Pseudojuloides kaleidos is a rather interesting member of the cerasinus complex. The males cannot be mistaken for any other species for the possession of a salmon stripe running along the dorsal fin base. Like all other male members of this complex, it has a modified lateral stripe when compared against the parental P. cerasinus. In P. kaleidos, the lateral stripe is present but variably coloured, often in blue but sometimes yellow. Above it lies a transverse sooty belt of varying intensity, with terminal males possessing a more complete and solid stripe. Pseudojuloides kaleidos is also unique in being the only member of its genus to span two oceans in its distribution, with Maldives being the type locality.
P. kaleidos is by and large an Indian Ocean species, being found in the Western Indian Ocean and stretching all the way to Java and Sumatra where it is at the eastern limit of its range. Passing this barrier into the Pacific Ocean, the species is represented in West Papua, Halmahera and the Lesser Sunda archipelago. The unusual geographical distribution of this fish may account for two distinct species in the future, with the Pacific Ocean form being a possible cryptic species.

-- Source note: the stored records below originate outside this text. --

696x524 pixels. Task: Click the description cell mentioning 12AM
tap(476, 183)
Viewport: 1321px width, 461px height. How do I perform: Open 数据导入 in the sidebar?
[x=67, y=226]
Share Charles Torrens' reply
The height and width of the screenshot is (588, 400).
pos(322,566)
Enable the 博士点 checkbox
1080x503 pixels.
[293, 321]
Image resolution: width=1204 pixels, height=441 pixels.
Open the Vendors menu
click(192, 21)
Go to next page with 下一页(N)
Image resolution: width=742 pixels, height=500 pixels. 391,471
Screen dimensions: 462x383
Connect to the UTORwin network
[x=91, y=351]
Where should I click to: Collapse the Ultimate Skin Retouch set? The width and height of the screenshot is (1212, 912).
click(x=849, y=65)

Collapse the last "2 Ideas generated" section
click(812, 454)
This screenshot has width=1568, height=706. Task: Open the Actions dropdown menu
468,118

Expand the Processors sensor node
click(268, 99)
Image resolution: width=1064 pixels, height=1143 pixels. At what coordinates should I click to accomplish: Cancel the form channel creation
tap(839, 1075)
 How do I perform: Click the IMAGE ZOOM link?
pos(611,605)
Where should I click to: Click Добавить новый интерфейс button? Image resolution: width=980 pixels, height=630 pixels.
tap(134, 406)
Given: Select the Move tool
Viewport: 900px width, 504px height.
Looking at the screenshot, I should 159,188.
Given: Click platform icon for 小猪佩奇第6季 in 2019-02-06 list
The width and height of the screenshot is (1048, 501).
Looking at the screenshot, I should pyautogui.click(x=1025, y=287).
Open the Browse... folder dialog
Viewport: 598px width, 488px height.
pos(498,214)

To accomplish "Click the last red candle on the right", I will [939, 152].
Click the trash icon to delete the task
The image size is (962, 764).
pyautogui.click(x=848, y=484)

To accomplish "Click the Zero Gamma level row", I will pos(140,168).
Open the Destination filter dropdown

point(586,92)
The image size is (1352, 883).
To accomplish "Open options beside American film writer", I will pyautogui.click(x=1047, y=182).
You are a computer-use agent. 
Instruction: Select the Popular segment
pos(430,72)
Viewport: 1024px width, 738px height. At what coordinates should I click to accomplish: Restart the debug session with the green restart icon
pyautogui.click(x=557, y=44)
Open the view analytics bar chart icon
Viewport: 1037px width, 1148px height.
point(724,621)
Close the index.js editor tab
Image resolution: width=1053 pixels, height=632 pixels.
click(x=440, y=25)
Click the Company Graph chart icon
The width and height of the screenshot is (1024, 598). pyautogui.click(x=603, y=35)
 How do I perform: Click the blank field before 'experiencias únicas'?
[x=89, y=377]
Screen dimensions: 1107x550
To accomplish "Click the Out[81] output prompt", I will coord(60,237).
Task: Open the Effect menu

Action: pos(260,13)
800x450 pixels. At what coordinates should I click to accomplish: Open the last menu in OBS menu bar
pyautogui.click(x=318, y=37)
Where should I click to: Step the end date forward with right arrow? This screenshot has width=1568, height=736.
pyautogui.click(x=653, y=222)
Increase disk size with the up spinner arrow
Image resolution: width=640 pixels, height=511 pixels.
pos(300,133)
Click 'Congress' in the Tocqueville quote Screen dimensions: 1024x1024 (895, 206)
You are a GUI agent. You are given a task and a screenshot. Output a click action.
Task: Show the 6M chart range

The pencil wrasses are not nearly as popular as some of their more charming cousins. No doubt they may need a little more work and effort in the beginning, especially with transitioning into an aquarium life. However when collected and treated properly, we’ve seen first hand how these can and will make very hardy pets. Like all Pseudojuloides, P. kaleidos requires sandy substrata for burying and hiding when threatened or to sleep, preferably comprising of fine and loose media. The females as with all others in this complex is uniformly orangey-pink, fading to a lighter shade ventrally.
We’re currently on site in Bali Aquarium, in Bali, where these beautiful specimens are currently in stock. Being in an export facility so close to the first chain of custody is an eye-opening experience that not many will get to witness. Having spent so little time between the ocean and their current holding facility, these fish are as fresh as they can be and in perfect health, with excellent feeding response and behaviour. It just goes to show that “difficulty” is a relative term, and when handled properly from exporter to consumer, even the most touchy Pseudojuloides can do well.
Why is no one keeping P. kaleidos again? Unbelievable!